Anyone for a Polina party?
Her tale is comfortably the most compelling and the two main missions you get with her far exceed anything else you get in this campaign in terms of plot, emotional investment, and gameplay variety. A few hours with ‘Lady Nightgale’ might have negated the Vanguard name, but it would’ve resonated a lot deeper and lived long in the memory.
The opening moments of her first mission are about as powerful as any in the campaign, and her style of gameplay is so different that we can’t recall ever seeing anything like it before. Scurrying around rooms between holes in the wall and conveniently placed furniture is as close to a Ninja as you could wish to be.
But again, by only having two missions, and giving pretty much the same time to each character, it means that as soon as you’re caught up with everyone and you’re just starting to forge a bond with this Vanguard, it’s over after just nine missions.
There’s always the hope that a Call of Duty campaign will one day go all-in and make a 20-25 mission campaign with tons of character development and exposition.
Gorgeous and grandiose gameplay
Call of Duty’s shooting mechanics have always made its games a delight, and Vanguard feels great to play – helped by a large number of weapons and attachments made available throughout the campaign.
As we’ve already mentioned, in the space of nine missions Sledgehammer Games does its best to keep the game moving with a series of easily digestible chapters, all tailored towards each character’s special ability and personality.

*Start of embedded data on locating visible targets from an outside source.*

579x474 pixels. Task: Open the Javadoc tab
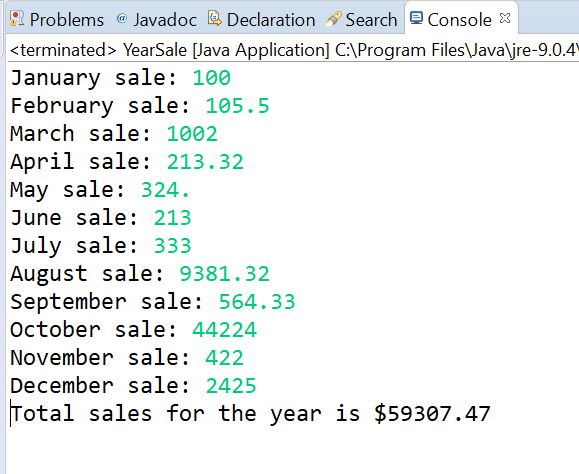(x=157, y=20)

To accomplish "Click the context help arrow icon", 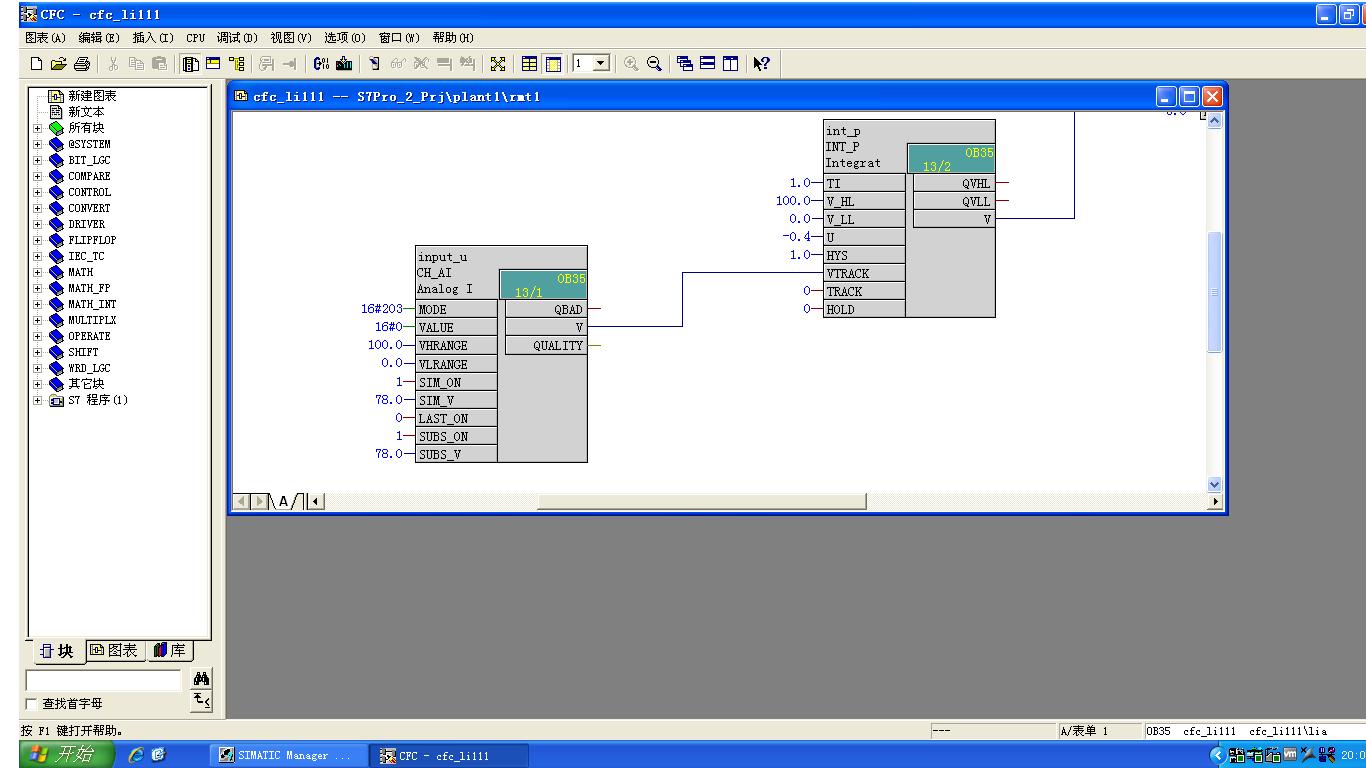I will 762,64.
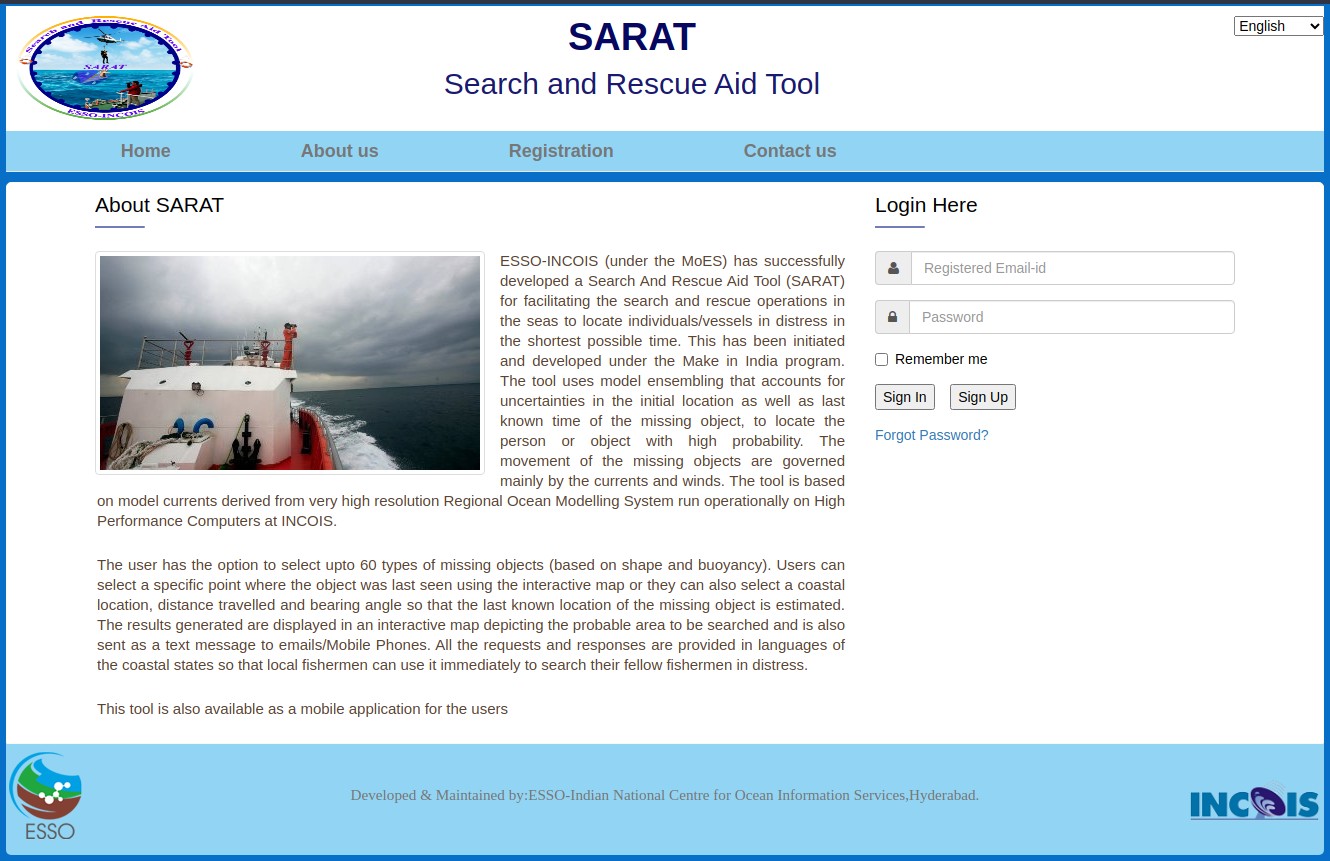The image size is (1330, 861).
Task: Click the lock icon beside password field
Action: pos(892,317)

Kingsley really encourages teamwork as you overcome huge odds in massive shootouts, Riggs is more an explosive solo project that complements his explosive specialties, Polina employs sniping and stealth over everything else, and Wade… is just kind of there with his focus ability.
Whereas Black Ops Cold War introduced puzzles and had some very open missions for you to explore and do what you want, Vanguard regresses slightly, doesn’t really do anything to innovate, and keeps it linear.
Again though, this isn’t a bad thing, and we get plenty of nice moments in the campaign such as Arthur leading his team over the top after surviving on his own, Polina’s epic sniping duels and literally cleaning house, and Lucas blowing up factories and planes.
But Wade’s horrific flying mission and boring jungle survival are a big sour point for the campaign.
Thankfully, all of this is boosted by Vanguard’s jaw-dropping visuals which feel like the first, truly ‘next-gen’ CoD title and are a promising sign of things to come. Ray Tracing and proper visuals bring fire, ash, and weather effects to life, making for more realistic and alive environments.
Call of Duty: Vanguard’s campaign is one that can easily be filed away under “fun, but won’t play again in a hurry.” It lacks some of the ingenuity and creativity that made last year’s Cold War campaign appealing and has missed a big opportunity with Polina Petrova.
Nevertheless, for what it is, a starter before the game’s other main courses, it’s definitely worth going through at least once. A few more missions could’ve really opened things up a bit more and made people care about Operation Phoenix and its potential consequences on the world, but we’re not complaining too much.
This is a great romp through an alternate-history Germany that has just-enough substance and character exploration to leave you feeling good after it’s over.